* [Exercise]: Copy the data word for word, from the line holding "You are a GUI" through the last line of the data, with both of those lines included.

* [Supplied data]:
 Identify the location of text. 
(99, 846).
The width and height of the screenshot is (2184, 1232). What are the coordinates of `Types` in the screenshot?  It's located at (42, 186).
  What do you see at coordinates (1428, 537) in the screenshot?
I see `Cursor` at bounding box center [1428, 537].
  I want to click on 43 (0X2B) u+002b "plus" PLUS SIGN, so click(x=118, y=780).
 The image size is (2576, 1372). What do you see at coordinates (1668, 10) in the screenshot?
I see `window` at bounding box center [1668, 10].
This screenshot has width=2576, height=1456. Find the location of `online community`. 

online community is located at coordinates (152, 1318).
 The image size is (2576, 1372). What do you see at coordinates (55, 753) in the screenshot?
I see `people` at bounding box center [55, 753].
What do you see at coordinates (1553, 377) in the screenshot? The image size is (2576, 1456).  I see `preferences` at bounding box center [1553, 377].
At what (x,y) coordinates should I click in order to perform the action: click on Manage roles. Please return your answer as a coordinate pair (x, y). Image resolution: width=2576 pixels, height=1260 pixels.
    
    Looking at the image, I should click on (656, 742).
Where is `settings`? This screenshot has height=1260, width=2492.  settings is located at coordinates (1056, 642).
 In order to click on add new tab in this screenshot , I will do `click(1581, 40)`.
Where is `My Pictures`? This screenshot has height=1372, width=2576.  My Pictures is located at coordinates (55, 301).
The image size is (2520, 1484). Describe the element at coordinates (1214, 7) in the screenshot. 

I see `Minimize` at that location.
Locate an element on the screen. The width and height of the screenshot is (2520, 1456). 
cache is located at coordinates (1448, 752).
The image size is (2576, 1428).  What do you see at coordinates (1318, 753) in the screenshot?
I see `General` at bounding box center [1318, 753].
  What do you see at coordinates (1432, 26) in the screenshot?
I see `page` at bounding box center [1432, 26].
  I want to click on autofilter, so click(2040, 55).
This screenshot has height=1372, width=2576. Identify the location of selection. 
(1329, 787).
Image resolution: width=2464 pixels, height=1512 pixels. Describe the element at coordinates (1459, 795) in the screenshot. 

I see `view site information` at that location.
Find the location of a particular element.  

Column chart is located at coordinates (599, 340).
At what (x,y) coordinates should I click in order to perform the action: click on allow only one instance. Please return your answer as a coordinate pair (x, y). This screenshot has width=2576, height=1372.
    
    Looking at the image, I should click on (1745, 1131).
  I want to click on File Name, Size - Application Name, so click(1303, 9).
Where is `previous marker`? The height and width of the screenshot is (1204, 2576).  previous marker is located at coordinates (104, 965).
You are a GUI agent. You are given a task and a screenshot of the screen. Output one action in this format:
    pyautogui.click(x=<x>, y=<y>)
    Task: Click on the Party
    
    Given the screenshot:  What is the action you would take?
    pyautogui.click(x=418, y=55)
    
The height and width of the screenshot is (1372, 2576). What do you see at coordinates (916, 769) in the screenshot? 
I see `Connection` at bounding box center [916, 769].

* [Task result]:
You are a GUI agent. You are given a task and a screenshot of the screen. Output one action in this format:
    pyautogui.click(x=<x>, y=<y>)
    Task: Click on the Party
    
    Given the screenshot:  What is the action you would take?
    pyautogui.click(x=418, y=55)
    
The height and width of the screenshot is (1372, 2576). What do you see at coordinates (916, 769) in the screenshot? 
I see `Connection` at bounding box center [916, 769].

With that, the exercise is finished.